▶ _WHAT IS NEEDED_: Once you have read the entries, please say how many lines hold the string "badge", giving the number only.
RECORDS FOR THIS TASK: Begin
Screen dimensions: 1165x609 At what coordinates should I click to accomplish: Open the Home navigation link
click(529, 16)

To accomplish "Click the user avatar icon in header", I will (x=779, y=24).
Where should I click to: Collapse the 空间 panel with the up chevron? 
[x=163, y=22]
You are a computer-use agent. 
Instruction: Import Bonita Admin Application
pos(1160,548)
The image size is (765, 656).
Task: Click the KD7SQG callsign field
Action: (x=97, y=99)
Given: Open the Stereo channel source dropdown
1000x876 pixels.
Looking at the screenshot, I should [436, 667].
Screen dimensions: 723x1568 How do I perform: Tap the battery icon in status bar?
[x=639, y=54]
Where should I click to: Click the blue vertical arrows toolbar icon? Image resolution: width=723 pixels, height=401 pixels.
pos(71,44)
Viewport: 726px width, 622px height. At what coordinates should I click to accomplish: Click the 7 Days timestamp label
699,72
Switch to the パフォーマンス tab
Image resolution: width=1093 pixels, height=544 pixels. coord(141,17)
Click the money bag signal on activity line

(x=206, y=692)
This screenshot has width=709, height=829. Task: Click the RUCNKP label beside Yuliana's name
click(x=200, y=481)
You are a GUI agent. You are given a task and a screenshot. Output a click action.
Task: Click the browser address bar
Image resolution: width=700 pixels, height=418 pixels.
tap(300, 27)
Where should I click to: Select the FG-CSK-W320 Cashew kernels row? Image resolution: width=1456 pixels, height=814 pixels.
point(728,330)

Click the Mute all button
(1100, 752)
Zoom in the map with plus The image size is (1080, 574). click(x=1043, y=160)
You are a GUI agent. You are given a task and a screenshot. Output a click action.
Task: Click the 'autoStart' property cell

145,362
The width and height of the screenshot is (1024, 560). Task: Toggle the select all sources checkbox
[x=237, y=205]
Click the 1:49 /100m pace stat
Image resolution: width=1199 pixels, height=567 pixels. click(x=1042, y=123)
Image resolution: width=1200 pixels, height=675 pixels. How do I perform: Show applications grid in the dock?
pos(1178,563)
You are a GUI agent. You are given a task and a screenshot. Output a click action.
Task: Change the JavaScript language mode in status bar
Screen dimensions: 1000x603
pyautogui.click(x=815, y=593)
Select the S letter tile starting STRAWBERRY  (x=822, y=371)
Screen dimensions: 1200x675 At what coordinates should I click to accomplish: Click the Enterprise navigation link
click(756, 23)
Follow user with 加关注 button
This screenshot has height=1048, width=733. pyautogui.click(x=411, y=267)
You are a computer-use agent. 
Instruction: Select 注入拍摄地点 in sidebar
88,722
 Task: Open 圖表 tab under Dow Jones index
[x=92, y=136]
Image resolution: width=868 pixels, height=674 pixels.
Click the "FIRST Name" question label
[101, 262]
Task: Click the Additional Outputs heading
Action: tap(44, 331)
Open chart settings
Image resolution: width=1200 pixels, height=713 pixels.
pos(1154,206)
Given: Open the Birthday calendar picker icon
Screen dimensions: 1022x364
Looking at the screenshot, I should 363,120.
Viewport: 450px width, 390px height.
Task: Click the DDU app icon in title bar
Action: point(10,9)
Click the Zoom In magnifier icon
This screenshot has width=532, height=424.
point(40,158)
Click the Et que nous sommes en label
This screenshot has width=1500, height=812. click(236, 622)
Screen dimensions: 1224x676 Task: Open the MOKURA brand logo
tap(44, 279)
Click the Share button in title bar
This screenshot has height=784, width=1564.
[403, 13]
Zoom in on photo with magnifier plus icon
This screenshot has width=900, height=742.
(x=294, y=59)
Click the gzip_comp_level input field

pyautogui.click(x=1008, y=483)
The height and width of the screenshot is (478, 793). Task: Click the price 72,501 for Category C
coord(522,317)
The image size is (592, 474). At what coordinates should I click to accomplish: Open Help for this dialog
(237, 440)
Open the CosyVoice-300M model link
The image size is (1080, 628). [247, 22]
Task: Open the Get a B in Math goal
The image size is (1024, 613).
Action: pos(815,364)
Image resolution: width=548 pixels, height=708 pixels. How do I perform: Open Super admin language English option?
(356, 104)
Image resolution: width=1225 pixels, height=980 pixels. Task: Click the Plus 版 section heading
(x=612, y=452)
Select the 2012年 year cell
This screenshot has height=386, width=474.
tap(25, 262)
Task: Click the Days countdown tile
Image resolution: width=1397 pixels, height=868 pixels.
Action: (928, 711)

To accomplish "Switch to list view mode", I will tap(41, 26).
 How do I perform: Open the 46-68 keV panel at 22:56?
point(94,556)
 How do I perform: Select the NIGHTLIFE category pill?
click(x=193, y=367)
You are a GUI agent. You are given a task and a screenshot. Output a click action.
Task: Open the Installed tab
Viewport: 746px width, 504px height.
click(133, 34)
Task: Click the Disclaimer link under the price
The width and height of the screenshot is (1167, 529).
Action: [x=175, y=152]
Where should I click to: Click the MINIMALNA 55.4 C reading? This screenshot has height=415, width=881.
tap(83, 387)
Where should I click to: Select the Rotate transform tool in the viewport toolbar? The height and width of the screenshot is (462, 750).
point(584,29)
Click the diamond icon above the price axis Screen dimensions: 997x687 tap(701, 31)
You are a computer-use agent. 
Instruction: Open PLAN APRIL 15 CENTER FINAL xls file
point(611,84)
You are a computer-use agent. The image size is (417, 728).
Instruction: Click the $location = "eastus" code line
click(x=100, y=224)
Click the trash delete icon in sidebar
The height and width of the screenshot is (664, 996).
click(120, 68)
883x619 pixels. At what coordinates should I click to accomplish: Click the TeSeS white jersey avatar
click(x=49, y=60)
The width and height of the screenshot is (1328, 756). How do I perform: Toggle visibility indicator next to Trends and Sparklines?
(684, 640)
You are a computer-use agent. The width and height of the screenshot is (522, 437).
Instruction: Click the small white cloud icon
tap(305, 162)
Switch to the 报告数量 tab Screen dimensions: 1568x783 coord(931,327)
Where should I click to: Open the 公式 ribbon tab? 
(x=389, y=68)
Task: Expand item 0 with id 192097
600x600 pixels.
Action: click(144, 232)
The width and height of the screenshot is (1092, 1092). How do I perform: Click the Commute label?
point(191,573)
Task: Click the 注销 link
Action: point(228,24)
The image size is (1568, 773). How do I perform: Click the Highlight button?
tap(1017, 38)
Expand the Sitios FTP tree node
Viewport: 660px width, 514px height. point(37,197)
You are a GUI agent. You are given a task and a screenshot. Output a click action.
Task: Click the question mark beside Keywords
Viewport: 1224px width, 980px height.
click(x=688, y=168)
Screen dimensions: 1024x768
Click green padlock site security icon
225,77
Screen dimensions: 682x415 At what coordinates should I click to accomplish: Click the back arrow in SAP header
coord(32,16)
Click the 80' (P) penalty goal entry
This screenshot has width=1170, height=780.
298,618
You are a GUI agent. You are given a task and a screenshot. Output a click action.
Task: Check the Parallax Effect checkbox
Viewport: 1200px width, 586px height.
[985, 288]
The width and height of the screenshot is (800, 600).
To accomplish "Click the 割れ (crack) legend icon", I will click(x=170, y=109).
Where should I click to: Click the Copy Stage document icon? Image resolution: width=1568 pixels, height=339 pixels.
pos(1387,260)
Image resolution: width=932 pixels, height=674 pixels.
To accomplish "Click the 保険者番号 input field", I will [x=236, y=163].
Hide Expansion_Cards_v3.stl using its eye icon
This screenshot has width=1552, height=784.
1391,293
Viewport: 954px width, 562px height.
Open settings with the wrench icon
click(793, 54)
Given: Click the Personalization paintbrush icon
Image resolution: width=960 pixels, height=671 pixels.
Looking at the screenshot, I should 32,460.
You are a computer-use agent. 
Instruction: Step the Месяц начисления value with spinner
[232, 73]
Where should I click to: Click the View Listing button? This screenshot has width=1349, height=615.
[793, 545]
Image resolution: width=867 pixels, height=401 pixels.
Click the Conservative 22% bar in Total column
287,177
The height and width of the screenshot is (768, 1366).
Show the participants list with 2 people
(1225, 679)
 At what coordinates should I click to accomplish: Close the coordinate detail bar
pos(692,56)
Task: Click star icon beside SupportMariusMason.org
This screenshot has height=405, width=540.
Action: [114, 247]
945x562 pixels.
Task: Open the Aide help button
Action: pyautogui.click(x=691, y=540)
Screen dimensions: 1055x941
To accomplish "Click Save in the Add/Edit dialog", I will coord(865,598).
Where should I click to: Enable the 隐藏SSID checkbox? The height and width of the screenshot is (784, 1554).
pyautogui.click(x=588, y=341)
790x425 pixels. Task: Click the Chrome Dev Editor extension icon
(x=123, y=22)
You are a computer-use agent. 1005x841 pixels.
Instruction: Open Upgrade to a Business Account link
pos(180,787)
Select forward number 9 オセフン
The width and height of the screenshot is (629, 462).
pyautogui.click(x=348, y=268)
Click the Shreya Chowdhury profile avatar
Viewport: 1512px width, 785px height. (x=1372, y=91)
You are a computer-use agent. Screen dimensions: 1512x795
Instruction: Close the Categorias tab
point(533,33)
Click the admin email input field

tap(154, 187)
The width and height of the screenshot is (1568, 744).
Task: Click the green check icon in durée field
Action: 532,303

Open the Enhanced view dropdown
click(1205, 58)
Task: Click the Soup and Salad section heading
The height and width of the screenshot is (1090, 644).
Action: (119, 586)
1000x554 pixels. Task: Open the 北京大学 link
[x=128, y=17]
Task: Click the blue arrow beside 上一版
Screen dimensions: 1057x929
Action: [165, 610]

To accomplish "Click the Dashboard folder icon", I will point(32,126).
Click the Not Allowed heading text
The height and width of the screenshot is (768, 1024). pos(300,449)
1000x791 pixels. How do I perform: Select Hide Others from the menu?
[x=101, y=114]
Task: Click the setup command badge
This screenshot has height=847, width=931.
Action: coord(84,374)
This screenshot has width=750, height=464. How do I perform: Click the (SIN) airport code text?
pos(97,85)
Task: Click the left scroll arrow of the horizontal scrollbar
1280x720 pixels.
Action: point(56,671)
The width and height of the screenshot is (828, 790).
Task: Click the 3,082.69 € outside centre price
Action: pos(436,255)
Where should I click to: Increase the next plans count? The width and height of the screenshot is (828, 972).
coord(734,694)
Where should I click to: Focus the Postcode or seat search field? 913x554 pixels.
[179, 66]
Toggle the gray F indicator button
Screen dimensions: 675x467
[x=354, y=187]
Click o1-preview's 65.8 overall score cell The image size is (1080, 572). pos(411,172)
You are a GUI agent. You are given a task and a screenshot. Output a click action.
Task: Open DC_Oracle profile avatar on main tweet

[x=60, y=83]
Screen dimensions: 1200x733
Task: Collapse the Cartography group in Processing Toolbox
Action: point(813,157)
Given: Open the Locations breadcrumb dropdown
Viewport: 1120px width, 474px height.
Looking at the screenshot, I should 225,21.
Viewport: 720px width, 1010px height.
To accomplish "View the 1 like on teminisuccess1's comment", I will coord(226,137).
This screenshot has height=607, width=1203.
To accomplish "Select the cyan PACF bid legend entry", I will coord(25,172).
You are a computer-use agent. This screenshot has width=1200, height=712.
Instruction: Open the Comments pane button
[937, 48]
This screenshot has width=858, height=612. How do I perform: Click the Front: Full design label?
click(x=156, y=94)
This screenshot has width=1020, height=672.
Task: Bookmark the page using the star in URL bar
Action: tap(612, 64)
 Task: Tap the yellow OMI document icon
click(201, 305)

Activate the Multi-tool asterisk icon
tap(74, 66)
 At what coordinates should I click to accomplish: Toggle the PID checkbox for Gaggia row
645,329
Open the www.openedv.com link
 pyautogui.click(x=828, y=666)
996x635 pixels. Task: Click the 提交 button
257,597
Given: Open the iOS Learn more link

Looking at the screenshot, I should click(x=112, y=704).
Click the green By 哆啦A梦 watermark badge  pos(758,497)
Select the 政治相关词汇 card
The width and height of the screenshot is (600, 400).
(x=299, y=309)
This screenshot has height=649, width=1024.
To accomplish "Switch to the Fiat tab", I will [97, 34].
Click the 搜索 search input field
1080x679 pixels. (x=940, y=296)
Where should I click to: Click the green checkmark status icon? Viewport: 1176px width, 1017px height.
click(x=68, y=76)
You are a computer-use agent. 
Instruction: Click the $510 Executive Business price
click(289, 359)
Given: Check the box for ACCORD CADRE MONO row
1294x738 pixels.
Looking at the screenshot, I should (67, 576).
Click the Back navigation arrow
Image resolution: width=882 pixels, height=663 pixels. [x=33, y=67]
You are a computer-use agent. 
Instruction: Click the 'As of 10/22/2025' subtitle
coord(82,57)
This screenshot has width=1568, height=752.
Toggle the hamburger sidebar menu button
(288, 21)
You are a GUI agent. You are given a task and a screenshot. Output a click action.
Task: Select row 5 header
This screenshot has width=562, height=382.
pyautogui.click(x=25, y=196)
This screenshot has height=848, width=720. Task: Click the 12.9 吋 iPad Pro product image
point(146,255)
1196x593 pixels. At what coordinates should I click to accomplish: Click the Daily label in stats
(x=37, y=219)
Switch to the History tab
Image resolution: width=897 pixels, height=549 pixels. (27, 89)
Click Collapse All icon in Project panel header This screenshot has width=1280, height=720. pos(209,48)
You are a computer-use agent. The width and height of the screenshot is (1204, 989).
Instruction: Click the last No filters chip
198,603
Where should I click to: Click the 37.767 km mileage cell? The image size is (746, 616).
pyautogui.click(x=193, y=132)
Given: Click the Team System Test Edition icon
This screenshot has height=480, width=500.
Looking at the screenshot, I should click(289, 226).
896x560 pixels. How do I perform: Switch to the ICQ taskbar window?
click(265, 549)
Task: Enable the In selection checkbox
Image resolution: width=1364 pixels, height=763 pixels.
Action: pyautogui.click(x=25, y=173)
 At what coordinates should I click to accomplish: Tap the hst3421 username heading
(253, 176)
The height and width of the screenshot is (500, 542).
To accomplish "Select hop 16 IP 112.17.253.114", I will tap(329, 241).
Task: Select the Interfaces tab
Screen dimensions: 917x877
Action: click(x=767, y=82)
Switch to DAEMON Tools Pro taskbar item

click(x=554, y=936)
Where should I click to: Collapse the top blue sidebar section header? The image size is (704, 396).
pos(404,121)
RECORDS FOR THIS TASK: End
▶ _EXERCISE OUTPUT_: 2